Westerley Cycling Club
- Founded: 1924
- President: Keith Shorten
- Members: 150
- Website: www.westerley.cc

= Westerley Cycling Club =

Club based in Ealing, West London

The Westerley Cycling Club is based in Ealing, West London. It was founded in 1924, and has played a prominent role in the development of time trialling in the United Kingdom.

== History ==

=== Early ===
'The Westerley' as it is known today was originally formed as a racing subset of the Western Section of the CTC (Cyclists' Touring Club), now the Ealing section of the West London DA. This was intended to allow members of that CTC section to form a racing club without ultimately disentangling themselves from the then hugely popular CTC.

The "Western Wheelers" was therefore formed for the use of regular riding male members of the local CTC section. Women were admitted in 1927, by which point it had emerged that there was already a club named "Western Wheelers", and so the name "Western Elite" was briefly adopted, eventually becoming the "Westerley Road Club". The close connections to the CTC can still be seen in the club logo, which is clearly influenced by the CTC logo comprising a bicycle wheel with concentric star of three wings. The colours - purple, white and black - are those of the founding CTC section.

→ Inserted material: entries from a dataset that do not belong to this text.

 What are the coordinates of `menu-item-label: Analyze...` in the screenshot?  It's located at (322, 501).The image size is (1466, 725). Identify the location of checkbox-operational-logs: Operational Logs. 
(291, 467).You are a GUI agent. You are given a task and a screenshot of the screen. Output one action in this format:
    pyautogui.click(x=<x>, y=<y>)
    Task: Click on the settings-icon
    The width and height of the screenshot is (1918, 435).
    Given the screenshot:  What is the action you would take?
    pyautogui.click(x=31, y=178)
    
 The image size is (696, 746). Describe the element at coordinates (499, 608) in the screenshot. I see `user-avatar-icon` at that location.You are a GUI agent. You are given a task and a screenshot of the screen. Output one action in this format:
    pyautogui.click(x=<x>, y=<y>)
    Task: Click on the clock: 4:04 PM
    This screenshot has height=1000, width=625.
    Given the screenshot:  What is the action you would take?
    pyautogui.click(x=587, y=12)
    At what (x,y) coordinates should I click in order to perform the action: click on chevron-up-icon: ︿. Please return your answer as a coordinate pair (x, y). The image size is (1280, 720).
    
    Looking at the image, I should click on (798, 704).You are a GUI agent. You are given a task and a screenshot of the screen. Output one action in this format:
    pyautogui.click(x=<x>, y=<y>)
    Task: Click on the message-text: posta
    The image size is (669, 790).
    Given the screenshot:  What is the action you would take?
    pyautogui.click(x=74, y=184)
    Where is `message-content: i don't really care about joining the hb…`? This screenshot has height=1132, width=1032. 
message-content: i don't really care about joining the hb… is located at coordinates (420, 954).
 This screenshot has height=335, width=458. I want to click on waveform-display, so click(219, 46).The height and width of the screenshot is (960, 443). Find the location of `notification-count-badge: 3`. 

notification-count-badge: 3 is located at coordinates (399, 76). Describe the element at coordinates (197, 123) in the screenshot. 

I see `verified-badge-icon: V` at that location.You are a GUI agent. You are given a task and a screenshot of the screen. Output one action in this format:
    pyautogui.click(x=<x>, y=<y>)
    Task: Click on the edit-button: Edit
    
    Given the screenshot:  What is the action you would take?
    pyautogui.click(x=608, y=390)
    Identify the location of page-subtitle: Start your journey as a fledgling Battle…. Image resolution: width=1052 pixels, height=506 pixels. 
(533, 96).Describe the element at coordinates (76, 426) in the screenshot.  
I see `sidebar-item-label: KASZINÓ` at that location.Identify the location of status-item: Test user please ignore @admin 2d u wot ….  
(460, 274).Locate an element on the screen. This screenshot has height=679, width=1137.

1925 was the first fully active year for the Westerley Road Club, which, led by its president Will Townsend OBE (d.2007), promoted a programme of time trials. These consisted of the standard distances; 10, 25, 50 and 100 miles, as well as a 12-hour event and a hill climb.

The Second World War brought several casualties for the club, although it survived and returned to its previous strength during the late 1940s and early 1950s.

Members of the Westerley have, during the 20th Century, enjoyed considerable success in many types of racing, in particular tricycling and RRA (Road Records Association) records.

=== Modern ===
In 2003, the name "Westerley Road Club" was updated to the "Westerley Cycling Club". This change denoted a response to the dwindling profile of traditional time trialling clubs in the UK. The Westerley now promotes a set of spring criterium races at the Hillingdon Cycle Circuit in West London, in addition to a reduced time trial programme.

The Westerley Cycling Club is affiliated to British Cycling and Cycling Time Trials.

Westerley also organise annual Audax events from Ruislip.